The audio and video have very high semantic correlation. This correlation can be used as a implicit semantic supervision in the VFH networks. Speech signal based objective can help in learning the temporal consistency between the frames. Moreover, a lot of identity, age and gender information are also carried in audio signals [23]. Hence, in the very low resolution images where gender and identity information are hard to retrieve - audio signal can play a critical role in generating such details.

In this paper, we exploit the correlation between the frequency spectrum of the speech signal and the motion of spatial regions (like, mouth and lips). We developed a multi-modal GAN architecture that uses speech and video modalities to further enhance the quality of super resolution (SR) image. The proposed method uses two feature encoder backbones in the generator network. First backbone extract the spatial features from the facial image while second extracts the audio features at corresponding time step. An axial self attention mechanism is used for the feature fusion based feature fusion between both the modalities. We also use a frequency based loss function (calculated using 2D discrete Fourier transform) in order to generate the high frequency details which are otherwise difficult to generate. We also present the lip reading loss to resolve the issue of blurriness around the mouth and lips region. Instead of directly minimizing the distance between generated image and the ground-truth image - distance between their corresponding feature maps (extracted from the intermediate layers of the pre-trained lip-reading network) are minimized. The proposed loss function propels the video face hallucination network (VFHN) to generate facial images with very fine mouth region. Main contributions are as follows:

•

A cross-modal learning mechanism for audio-visual data is explored to learn the fine spatial-temporal motion details and facial identity information.
•

An explicitly defined lip reading loss is used to learn a fine grain motion in the frames to remove the blurriness in key facial regions.
•

A Fourier transform based frequency domain loss is also applied to add the salient frequency features.
•

Visual results, quantitative numbers along with their edge restoration number (metric used to examine the restoration quality of edges in videos) shows superiority of proposed work over other SOTA methods.

2 Related work

$\mathbf{Face}$ $\mathbf{super}$ $\mathbf{resolution}$ $\mathbf{using}$ $\mathbf{GANs}$ : Earlier works in the field of FSR using GANs include numerous renowned works.

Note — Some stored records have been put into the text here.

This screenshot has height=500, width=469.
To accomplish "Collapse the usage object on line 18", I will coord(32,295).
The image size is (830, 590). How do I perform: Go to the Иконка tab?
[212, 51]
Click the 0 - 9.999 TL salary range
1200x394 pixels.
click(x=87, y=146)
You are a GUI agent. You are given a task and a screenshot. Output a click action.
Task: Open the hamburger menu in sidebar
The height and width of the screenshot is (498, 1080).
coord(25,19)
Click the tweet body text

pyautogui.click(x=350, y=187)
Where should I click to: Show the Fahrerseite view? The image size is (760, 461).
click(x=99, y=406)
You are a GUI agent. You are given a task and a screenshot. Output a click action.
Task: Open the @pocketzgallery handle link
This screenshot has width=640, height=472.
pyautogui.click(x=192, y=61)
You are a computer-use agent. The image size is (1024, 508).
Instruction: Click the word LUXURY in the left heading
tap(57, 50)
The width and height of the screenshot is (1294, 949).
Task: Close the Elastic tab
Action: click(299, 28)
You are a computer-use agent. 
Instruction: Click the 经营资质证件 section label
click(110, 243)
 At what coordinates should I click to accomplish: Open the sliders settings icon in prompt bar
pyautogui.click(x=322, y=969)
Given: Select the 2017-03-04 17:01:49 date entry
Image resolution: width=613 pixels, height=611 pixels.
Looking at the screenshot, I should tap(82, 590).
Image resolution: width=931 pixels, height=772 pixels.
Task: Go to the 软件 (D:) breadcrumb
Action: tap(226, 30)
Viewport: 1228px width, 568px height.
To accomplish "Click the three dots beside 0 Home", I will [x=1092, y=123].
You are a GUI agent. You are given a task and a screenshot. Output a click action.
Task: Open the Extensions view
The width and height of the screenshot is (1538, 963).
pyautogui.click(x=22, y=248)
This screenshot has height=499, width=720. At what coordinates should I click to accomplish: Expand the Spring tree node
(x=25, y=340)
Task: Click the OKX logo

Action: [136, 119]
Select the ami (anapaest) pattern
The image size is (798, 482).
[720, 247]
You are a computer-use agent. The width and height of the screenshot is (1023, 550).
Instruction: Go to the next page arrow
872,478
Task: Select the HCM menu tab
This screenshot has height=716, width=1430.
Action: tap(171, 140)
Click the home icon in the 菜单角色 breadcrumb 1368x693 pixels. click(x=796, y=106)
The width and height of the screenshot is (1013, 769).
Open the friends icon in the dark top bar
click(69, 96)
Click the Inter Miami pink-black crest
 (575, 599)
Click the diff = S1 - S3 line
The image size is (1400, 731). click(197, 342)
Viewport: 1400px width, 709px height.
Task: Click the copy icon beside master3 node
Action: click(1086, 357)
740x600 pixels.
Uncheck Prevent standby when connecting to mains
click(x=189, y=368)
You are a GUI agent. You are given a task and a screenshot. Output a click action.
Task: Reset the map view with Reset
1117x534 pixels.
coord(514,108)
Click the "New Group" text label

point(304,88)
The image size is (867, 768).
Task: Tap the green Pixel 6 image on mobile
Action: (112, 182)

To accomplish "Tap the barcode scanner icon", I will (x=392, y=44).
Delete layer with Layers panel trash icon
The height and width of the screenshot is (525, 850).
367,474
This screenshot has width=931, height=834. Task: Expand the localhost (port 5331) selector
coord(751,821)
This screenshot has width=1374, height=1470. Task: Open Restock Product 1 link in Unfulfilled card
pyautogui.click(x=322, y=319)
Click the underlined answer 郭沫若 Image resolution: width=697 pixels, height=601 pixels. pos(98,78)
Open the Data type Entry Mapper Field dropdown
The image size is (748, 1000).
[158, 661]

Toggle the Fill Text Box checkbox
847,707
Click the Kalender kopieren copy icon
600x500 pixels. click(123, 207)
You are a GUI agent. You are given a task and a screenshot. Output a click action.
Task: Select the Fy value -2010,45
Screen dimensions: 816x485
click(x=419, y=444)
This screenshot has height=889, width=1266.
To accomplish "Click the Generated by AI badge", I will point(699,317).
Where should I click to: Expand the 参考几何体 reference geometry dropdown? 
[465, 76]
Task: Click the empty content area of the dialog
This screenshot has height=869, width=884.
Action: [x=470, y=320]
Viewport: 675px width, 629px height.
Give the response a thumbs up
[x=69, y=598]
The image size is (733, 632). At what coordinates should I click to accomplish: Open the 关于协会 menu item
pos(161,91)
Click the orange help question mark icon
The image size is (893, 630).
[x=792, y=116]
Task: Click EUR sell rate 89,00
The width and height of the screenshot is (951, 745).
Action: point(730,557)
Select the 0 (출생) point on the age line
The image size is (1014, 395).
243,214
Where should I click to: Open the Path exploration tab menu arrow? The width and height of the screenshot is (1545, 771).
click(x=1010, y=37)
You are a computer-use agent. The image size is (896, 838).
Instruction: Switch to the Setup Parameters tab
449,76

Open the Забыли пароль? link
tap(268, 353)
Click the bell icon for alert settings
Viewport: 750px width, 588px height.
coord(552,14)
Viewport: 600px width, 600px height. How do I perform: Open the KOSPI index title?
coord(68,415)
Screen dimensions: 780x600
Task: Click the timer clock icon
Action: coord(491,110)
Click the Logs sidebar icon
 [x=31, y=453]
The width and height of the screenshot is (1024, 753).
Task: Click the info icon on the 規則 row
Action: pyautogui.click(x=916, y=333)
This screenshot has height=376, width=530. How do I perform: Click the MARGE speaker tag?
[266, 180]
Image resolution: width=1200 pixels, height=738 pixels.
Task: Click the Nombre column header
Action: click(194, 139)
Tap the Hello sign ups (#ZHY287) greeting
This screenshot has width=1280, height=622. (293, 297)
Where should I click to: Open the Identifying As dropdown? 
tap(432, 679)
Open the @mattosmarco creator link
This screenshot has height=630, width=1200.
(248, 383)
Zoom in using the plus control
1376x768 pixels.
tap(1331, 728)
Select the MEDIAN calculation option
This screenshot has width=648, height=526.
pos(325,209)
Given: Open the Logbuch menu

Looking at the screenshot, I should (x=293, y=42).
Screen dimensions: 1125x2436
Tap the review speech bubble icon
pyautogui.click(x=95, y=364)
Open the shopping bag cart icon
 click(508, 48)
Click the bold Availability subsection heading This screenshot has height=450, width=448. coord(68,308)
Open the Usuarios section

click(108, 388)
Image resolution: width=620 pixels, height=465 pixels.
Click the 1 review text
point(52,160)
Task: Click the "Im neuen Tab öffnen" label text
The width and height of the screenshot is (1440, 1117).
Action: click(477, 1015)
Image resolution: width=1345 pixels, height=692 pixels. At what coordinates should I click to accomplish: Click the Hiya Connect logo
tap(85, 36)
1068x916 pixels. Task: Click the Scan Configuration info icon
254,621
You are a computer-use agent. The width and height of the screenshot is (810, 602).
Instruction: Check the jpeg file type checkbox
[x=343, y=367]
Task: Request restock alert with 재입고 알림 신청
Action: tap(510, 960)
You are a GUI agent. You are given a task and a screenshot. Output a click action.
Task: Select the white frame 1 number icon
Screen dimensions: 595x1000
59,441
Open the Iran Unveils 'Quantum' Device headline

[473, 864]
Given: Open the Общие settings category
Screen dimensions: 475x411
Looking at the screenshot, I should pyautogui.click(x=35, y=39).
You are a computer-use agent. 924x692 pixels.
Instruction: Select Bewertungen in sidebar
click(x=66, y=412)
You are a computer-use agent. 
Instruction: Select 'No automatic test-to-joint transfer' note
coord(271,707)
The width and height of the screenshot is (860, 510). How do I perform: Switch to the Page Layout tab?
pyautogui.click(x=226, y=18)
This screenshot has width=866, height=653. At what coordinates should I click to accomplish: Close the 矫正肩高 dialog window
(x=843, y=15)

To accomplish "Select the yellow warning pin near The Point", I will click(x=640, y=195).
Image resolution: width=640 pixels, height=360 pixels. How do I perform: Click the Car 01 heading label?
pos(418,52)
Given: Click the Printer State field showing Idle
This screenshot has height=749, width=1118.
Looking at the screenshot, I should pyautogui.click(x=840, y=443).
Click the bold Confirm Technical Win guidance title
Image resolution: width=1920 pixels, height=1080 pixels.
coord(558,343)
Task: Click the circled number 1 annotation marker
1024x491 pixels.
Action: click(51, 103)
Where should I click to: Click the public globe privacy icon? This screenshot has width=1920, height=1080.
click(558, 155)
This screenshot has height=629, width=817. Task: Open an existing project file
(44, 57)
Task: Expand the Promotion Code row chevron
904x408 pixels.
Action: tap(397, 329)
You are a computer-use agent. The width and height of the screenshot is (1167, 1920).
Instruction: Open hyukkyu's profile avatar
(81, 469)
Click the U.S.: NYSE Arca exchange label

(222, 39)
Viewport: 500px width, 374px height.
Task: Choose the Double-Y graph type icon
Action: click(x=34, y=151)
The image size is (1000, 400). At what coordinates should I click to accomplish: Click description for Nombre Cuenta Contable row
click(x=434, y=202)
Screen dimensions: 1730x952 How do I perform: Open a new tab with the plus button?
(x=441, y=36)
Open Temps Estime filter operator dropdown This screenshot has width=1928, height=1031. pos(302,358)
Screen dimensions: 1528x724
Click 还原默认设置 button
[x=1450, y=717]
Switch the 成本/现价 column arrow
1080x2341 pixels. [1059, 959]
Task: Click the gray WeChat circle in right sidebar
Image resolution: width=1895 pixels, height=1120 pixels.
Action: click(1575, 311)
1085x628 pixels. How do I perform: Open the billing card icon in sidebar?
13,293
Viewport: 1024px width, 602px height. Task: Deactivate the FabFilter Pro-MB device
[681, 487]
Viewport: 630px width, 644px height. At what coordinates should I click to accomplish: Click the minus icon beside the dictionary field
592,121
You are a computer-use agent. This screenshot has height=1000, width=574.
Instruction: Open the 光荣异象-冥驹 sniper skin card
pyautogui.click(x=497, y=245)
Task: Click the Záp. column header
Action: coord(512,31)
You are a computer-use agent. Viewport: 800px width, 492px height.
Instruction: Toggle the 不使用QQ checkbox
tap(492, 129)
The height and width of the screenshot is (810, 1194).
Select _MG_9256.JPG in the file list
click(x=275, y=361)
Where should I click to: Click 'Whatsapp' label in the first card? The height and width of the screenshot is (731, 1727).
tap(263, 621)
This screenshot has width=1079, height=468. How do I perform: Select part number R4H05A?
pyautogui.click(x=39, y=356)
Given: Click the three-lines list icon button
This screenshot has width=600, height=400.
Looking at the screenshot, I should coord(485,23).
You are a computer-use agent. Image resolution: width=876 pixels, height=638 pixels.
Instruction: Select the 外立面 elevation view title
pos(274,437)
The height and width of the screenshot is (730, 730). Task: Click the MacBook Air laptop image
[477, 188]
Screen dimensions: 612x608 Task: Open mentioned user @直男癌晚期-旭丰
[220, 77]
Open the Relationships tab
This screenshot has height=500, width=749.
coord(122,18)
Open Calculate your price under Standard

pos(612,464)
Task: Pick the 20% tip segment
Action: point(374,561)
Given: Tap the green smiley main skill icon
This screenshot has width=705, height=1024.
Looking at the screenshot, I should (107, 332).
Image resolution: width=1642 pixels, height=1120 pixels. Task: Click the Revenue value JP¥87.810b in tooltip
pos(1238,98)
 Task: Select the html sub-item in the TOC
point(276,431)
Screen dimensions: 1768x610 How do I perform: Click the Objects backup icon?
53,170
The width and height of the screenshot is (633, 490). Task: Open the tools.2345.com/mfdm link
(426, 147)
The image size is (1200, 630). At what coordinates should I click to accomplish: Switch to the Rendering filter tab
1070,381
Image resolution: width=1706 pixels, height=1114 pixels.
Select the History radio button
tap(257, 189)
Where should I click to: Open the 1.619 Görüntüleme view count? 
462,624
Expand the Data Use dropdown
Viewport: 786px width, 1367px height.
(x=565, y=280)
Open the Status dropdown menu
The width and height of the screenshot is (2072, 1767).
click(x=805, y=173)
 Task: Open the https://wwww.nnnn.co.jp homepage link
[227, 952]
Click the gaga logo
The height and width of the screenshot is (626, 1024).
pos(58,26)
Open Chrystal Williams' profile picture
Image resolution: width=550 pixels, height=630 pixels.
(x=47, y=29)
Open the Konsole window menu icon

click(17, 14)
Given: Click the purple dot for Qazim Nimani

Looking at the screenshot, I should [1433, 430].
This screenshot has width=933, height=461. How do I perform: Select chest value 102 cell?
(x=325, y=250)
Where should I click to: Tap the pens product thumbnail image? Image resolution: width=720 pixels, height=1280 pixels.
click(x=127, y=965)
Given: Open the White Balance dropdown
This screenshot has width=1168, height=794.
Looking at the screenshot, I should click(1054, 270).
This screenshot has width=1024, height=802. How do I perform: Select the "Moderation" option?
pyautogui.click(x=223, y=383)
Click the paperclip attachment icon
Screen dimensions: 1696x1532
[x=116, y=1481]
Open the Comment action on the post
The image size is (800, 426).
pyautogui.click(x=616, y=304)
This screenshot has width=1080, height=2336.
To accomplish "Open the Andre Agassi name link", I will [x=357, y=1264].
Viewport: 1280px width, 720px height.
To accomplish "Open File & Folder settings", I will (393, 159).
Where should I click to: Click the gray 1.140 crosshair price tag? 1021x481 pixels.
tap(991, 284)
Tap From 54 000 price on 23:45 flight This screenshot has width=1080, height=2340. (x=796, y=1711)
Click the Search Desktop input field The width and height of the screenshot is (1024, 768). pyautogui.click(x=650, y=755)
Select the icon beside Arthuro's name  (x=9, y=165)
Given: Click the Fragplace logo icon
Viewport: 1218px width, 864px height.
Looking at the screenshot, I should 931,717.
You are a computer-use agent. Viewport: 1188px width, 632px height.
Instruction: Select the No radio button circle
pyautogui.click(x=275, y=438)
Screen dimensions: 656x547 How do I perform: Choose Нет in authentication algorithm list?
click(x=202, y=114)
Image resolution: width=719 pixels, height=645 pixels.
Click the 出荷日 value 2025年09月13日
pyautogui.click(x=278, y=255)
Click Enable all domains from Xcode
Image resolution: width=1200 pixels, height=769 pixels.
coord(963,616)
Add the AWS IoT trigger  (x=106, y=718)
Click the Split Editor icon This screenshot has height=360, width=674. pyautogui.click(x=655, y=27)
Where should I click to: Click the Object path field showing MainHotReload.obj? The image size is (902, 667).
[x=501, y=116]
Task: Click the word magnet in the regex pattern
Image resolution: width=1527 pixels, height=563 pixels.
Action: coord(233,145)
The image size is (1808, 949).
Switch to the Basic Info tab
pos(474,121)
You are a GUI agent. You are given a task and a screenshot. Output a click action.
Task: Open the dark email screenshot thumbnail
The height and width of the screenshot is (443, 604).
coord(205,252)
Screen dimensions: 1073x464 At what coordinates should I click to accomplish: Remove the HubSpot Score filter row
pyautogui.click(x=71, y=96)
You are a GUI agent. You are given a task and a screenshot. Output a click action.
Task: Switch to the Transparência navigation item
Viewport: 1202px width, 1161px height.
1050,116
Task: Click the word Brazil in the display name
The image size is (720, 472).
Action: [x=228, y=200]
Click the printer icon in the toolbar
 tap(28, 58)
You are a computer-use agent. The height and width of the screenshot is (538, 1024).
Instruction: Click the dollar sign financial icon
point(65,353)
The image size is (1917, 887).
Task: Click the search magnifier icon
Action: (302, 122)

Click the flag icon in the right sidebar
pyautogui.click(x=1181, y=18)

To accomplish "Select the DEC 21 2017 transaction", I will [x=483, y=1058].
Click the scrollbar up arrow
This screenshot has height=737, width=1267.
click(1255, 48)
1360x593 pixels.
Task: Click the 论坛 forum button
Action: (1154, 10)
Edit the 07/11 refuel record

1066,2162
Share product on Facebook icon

Ultra resolving facial images with the help of discriminator network is one of them [36]. In this model, discriminator is fed with the image generated from the generator network along with the ground truth high resolution image, compelling the generator to mimic high resolution images. To mitigate the training difficulties in GANs and stabilize the training process, Chen et al. [10] proposed a Wasserstein distance as a training metric for FSR system.

Ko et al. [18] argued that recent GAN based methods require extra information along with the low resolution image to generate images with fine perceptual details. But they utilized only a low resolution image with its edge information at various scales to generate high resolution image. Most GAN based methods use bicubic kernels to obtain low resolution image from the high resolution image for training. So, the training dataset does not follow the natural degradation process which affects the performance of GAN based methods on realistic low resolution images. To address this problem Aakerberg et al. [1] introduced different types of noises in low resolution images for training dataset. Xiaobin et al. [14] used 3D priors that carry facial expression, pose and identity information to obtain sharp facial features. An auxiliary depth estimation branch is proposed by Fan et al. [11] in aggregation with the super resolution branch to add the depth information in facial image. He et al. [12] proposed encoder-generator based multi module architecture to mitigate the requirement of facial priors in face super resolution. By utilizing basic functions like bidirectional backpropagation and feature alignment in a systematic way. Although these prior information based methods have achieved great success in VFH, yet the requirement of pre-trained models increases the computational complexity of the overall method to an enormous rate. Chan et al. [8] achieved PSNR higher than other competing networks. Yet higher PSNR does not necessarily indicates more pleasing results visually [19].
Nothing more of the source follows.